Several diagnostic methodologies for MDs have been developed. Some of them involve respiratory chain and Krebs cycle enzyme analysis, requiring the use of tissue biopsies. This is critical in cases where genetic testing has failed to provide a definitive diagnosis (Parikh et al., 2019). Muscle tissue biopsies are often preferred due to the tissue´s high energy demands, which make it highly susceptible to OXPHOS dysfunction, thus establishing it as the gold standard method for MDs studies (Gill et al., 2023, Wen et al., 2025). However, the invasive nature of the technique limits tissue sampling, thus restricting the number of experimental assays that can be conducted. Besides, the obtention of a single sample precludes the performance of comparative, longitudinal, and prospective clinical studies. This problem has been resolved using primary fibroblasts cultures that provide numerous cells from patients, that can be expanded and stored (van den Heuvel et al., 2004).

Fibroblast cultures have emerged as a promising alternative to evaluate mitochondrial function (Saada, 2014), and can be applied to chronic degenerative diseases, cosmetology, and cell toxicity, among others (Law and Ren, 2023, Letsiou, 2021, Li et al., 2024, Olesen et al., 2022, Park et al., 2025, Sreedhar et al., 2020, Teixeira et al., 2021). Also, skin biopsy is less invasive than muscle biopsy, and fibroblasts can be easily cultured, expanded, and preserved from a small sample, increasing the possibility to perform further studies.

Despite comprehensive mitochondrial enzymatic assays in fibroblasts, comparative studies on cell disruption methods and their impact on enzymatic activities are not available, leading to significant variability in the results from control samples disrupted using different techniques (Bujan et al., 2022, Gellerich et al., 2004, Medja et al., 2009). Thus, it is necessary to establish which cell-disruption method should be used to analyze mitochondrial enzymes without compromising their integrity and activity. To approach this problem, we here performed a systematic study, focusing on the most representative techniques among the wide range of cell lysis methods (Gomes et al., 2020, Hopkins, 1991, Islam et al., 2017).

The results show that it is possible to standardize conditions for measuring the activity of all OXPHOS complexes using a fibroblast disruption method that significantly reduces experimental variability.
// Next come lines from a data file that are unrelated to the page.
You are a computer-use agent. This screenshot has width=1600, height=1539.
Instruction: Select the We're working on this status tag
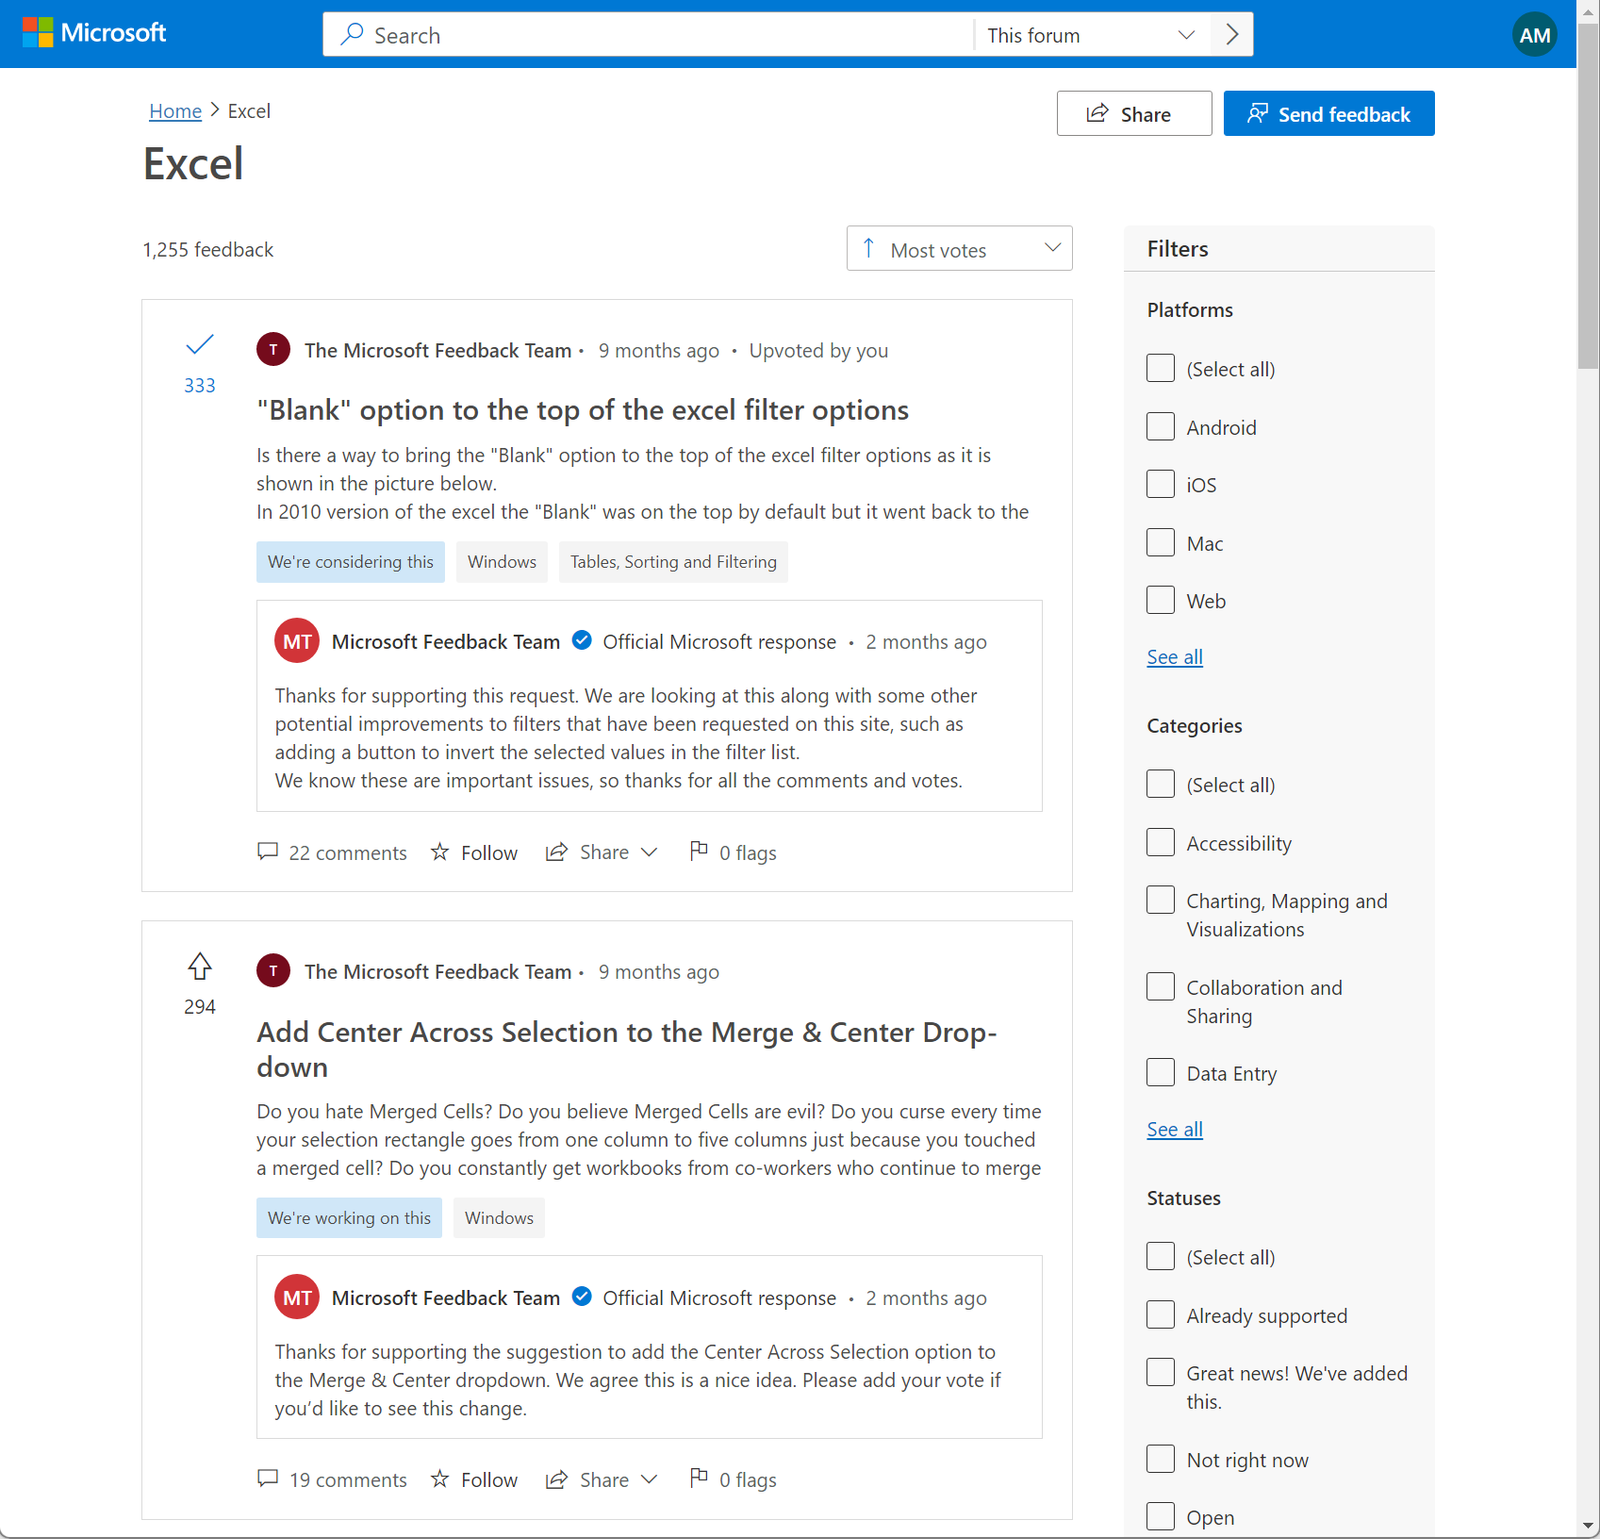pyautogui.click(x=349, y=1218)
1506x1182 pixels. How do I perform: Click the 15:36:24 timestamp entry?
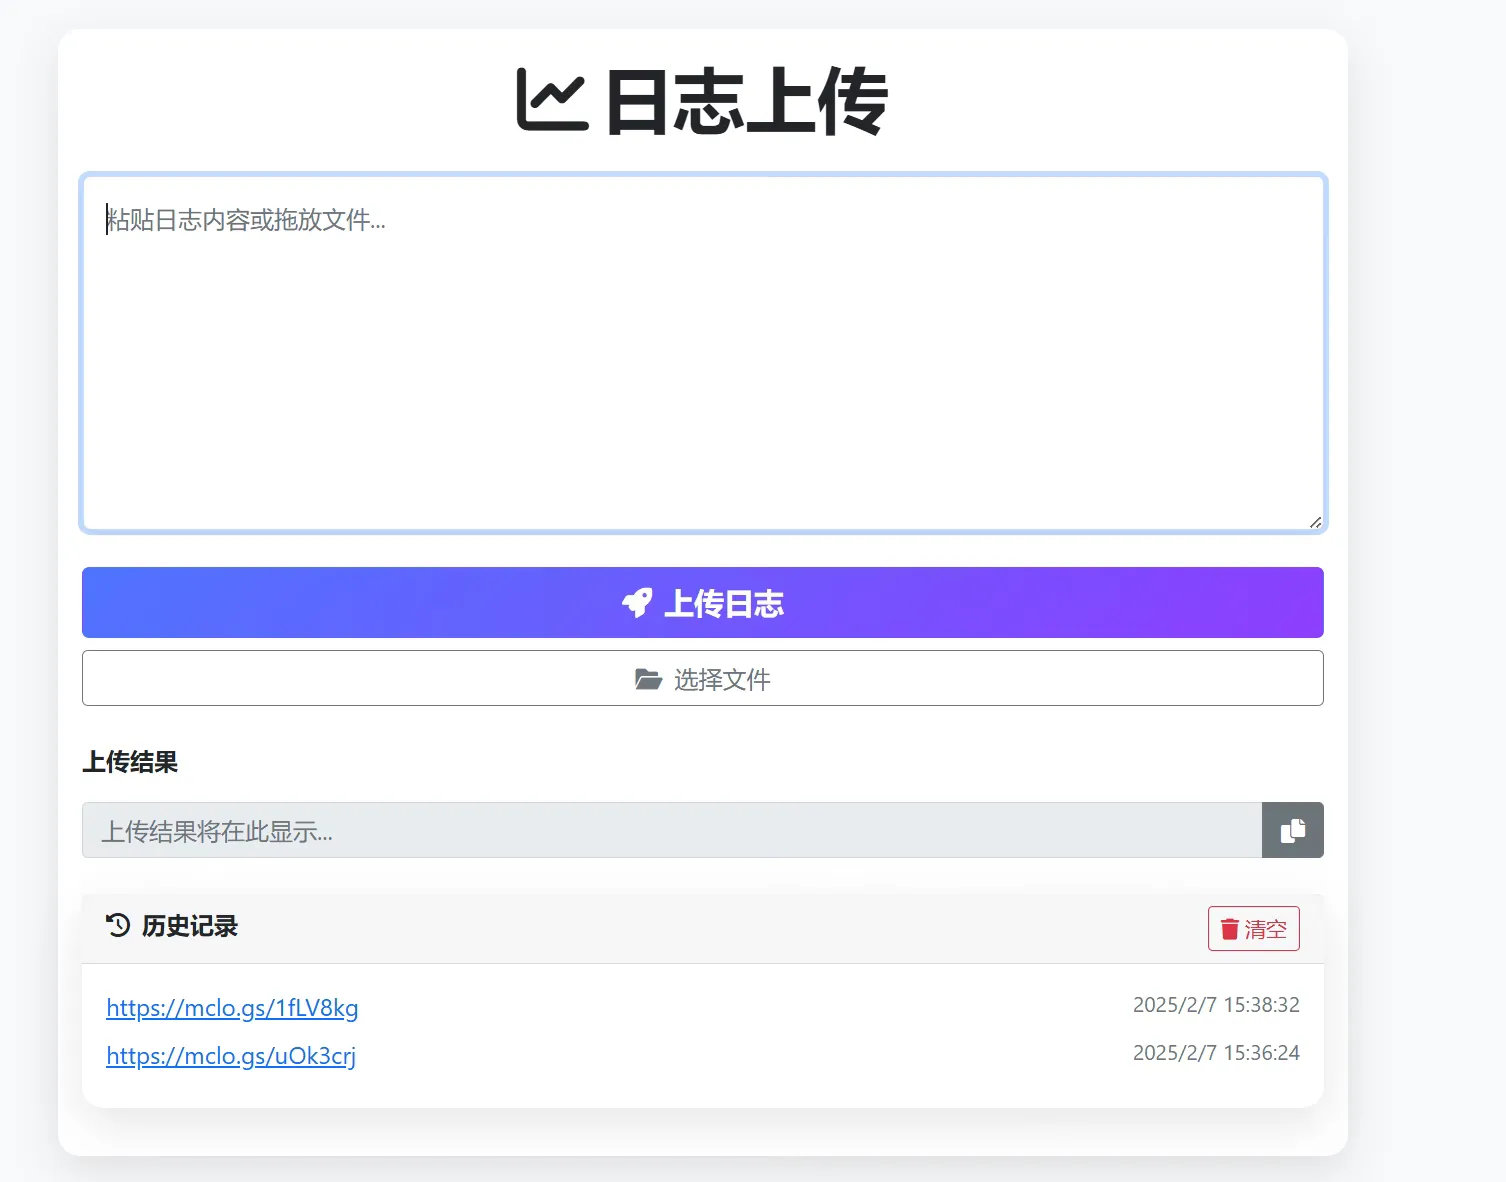click(x=1215, y=1053)
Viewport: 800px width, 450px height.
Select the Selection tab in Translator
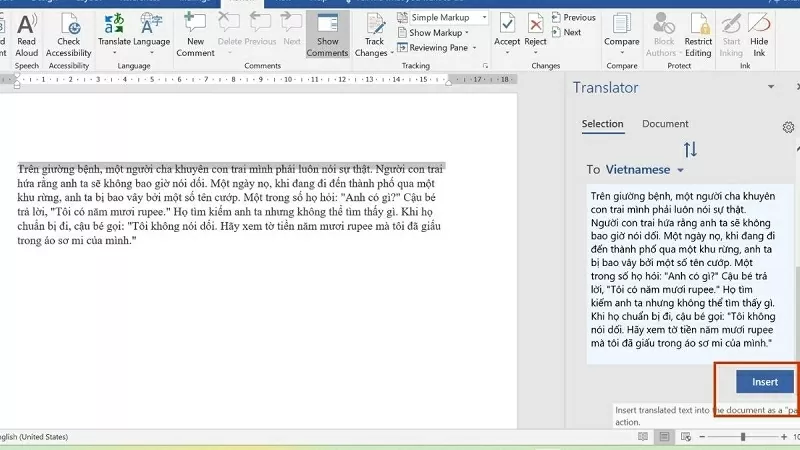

We believe that following a universal disruption method will increase reproducibility of the assays carried out in pharmacological comparative studies, mitochondria-targeted therapies, oxidation and antioxidation assays, mitochondrial dynamics studies (Murphy and Hartley, 2018, Xu et al., 2025), and contribute to more accurate interpretations in longitudinal and prospective studies.